# Evaluate the integral $\int_0^\infty\dfrac{x}{\sqrt{x^5+1}}dx$

$$\int_0^\infty\dfrac{x}{\sqrt{x^5+1}}dx$$

I tried out few things, but none helped at all. Is it possible to evaluate the integral using Euler's substitutions (as demanded by my professor)? Also is there any other elementary way of solving it?

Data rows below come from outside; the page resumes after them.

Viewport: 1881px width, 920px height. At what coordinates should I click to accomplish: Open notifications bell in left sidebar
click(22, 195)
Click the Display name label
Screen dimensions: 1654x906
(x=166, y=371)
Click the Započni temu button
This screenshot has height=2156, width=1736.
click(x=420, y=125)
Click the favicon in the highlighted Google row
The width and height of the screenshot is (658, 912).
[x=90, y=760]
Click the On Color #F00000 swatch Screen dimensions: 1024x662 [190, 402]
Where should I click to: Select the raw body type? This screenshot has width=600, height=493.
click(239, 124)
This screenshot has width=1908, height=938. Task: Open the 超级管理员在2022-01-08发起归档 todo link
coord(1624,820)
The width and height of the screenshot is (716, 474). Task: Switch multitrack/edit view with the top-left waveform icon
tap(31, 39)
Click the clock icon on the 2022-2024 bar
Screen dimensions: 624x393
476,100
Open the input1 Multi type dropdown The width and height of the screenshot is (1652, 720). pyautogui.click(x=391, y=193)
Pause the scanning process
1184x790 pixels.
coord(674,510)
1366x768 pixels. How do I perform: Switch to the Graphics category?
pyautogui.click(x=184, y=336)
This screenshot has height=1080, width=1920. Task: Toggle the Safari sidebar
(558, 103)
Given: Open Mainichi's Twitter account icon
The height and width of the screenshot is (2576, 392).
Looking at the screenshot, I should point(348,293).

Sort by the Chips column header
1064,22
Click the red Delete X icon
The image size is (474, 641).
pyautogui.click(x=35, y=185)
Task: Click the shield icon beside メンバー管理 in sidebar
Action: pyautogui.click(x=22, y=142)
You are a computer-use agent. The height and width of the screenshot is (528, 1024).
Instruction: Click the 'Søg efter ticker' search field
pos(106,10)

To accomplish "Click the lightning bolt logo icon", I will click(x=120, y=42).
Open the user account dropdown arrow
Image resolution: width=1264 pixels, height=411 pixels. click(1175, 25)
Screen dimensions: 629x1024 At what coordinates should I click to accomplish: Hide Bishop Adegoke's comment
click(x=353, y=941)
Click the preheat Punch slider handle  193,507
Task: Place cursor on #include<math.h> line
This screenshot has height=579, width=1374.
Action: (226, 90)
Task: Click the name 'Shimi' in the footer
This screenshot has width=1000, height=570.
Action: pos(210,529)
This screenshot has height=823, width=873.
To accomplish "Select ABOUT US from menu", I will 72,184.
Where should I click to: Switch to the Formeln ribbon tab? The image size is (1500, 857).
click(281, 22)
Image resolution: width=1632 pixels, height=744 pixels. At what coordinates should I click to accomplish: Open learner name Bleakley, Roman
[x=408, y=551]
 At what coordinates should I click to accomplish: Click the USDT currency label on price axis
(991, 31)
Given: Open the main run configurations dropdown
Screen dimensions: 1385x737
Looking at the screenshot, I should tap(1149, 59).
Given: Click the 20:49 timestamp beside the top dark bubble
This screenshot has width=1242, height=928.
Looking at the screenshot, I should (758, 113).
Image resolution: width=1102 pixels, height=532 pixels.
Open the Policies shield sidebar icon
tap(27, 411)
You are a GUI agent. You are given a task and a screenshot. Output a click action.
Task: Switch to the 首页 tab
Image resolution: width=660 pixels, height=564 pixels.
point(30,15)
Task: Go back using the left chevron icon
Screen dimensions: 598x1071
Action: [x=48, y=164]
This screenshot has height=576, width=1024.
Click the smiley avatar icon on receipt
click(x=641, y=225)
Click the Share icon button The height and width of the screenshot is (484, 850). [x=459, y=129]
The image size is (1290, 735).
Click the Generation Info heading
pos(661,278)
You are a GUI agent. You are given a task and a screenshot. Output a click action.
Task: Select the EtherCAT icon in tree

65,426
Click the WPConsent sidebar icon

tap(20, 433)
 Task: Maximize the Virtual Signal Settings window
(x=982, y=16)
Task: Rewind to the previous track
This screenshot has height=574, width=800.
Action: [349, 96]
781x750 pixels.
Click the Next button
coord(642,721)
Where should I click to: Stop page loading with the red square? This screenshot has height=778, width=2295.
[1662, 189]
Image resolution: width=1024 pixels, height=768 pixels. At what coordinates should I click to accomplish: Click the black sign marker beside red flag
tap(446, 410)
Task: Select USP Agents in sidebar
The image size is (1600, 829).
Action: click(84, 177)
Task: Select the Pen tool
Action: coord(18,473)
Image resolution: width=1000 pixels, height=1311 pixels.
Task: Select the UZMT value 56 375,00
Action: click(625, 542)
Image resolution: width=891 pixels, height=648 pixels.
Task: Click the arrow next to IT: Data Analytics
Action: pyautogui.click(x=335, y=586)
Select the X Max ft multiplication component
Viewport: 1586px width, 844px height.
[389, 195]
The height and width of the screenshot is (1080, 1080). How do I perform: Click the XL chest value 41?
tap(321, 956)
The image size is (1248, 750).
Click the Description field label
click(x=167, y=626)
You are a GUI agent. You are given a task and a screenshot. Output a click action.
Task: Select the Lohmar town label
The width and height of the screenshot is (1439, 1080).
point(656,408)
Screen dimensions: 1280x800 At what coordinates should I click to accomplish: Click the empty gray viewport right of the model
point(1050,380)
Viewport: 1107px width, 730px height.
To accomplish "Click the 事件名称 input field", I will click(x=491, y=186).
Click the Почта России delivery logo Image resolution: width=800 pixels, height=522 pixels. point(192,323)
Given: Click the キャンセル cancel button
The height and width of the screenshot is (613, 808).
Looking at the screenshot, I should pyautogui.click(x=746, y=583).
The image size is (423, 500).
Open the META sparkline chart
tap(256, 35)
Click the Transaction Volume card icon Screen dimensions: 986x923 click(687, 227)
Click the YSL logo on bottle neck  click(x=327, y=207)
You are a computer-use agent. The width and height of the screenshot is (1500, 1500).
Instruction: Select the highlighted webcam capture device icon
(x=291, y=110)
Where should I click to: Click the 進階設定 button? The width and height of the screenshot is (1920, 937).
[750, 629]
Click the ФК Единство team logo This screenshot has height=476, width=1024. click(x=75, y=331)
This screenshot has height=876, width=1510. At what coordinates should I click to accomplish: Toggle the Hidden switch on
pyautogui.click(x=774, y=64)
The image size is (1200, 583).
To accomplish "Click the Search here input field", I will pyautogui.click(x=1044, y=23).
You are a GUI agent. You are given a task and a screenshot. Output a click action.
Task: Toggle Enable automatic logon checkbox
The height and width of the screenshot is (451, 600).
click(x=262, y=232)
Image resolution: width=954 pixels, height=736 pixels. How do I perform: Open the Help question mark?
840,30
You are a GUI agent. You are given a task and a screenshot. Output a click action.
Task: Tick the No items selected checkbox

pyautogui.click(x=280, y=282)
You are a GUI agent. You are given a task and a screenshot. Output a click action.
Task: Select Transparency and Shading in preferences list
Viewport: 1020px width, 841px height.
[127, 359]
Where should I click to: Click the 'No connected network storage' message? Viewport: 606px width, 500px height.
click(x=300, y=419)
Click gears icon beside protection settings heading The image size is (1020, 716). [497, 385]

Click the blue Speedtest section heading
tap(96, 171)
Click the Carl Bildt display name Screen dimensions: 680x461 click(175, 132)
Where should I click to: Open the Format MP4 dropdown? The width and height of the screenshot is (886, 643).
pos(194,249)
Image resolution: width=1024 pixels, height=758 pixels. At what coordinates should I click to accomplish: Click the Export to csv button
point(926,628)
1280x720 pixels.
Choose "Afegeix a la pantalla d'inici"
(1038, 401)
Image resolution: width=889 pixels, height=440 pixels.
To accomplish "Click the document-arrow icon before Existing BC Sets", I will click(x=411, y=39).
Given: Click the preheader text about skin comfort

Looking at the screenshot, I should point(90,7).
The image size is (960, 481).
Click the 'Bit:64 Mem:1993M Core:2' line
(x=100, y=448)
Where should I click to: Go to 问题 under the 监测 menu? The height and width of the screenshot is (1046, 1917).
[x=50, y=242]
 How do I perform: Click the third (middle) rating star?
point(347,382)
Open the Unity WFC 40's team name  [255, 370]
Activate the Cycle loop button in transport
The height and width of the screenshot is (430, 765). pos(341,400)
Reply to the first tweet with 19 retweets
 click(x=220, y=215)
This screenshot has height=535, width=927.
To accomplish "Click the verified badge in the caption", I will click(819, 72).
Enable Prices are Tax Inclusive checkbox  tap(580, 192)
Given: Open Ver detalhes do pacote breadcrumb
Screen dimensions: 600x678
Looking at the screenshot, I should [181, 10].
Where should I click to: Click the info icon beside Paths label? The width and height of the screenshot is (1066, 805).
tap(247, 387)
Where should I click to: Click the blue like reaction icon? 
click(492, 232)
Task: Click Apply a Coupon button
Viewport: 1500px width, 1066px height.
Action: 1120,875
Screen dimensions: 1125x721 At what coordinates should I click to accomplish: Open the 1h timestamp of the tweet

• I can't see how Euler's Substitutions can help here as the polynomial into the square root is a quintic, not a quadratic...and this integral seems to be a real nightmare, and its solution involves the Gamma function and stuff. Its primitive includes also monsters like Hypergeometric functions... Oct 30, 2019 at 18:34
• WA says it is $$\frac{2 \Gamma \left(\frac{2}{5}\right) \Gamma \left(\frac{11}{10}\right)}{\sqrt{\pi }}$$ Oct 30, 2019 at 18:34

$$B(x,y)=\int_0^{\infty}\frac{t^{x-1}}{(1+t)^{x+y}}dt$$
Where $$B(x,y)$$ is the Standard Beta function and $$\displaystyle B(x,y)=\frac{\Gamma(x)\Gamma(y)}{\Gamma(x+y)}$$ where $$\Gamma(z)$$ is the Complete Gamma function.
In your given question, what happens if you substitute $$\displaystyle x=t^{\frac{1}{5}}$$?